The sun is blazing in the sky by the time we’re in bed. I’m exhausted.
But I can feel Gideon watching me as I start to fall asleep.
I watch Layla as her breathing slows. I can’t sleep; there’s too much on my mind right now.
I thought killing that snake would help, that it would be an outlet for my lycan, but my lycan is not having any of it right now.
It still rages with jealousy over that scumbag triton Marcus, burning with anger at Helen, as if killing her hadn’t been enough. It still berates me for failing to protect my mate.
I’m watching her power grow by the day. Soon, she will be a very powerful lycan.
For the moment I can still keep my mind to myself, at least for the most part. I can feel her every feeling.
I’d been searching for my mate for so long that I never stopped to think about what it would be like to actually have one.
She’s there, always, and my attention is always on her.
My emotions, so long buried, now rise so easily to the surface, like bubbles in boiling water.
For the first time ever, I feel completely out of control.
A solitary creature for so many years, in my way, I’m experiencing as much of a transition as she is.

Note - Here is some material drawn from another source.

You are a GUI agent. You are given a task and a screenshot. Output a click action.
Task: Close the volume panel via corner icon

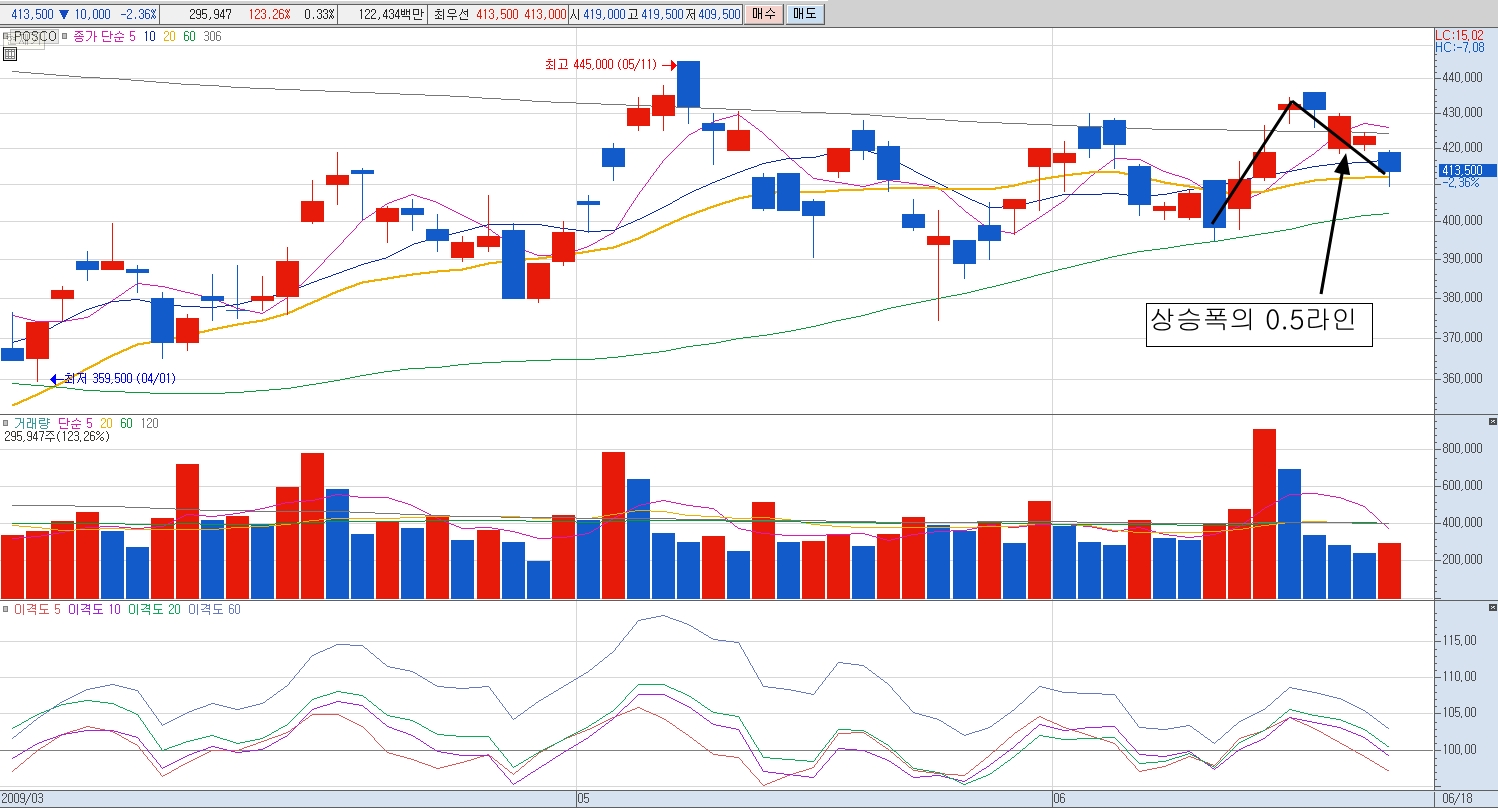1492,424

My business is no longer just mine.
My life is no longer just mine.
In the best possible way, she has invaded my mind.
I’m watching her sleep, and my mind is filled with nothing but her. Her smell, flashes of her dreams appearing in my mind as I think about how to protect her—how to give her everything she wants.
And how I once failed to protect her because of my own questionable past. How do I keep it from surfacing? Only time will tell whether I can.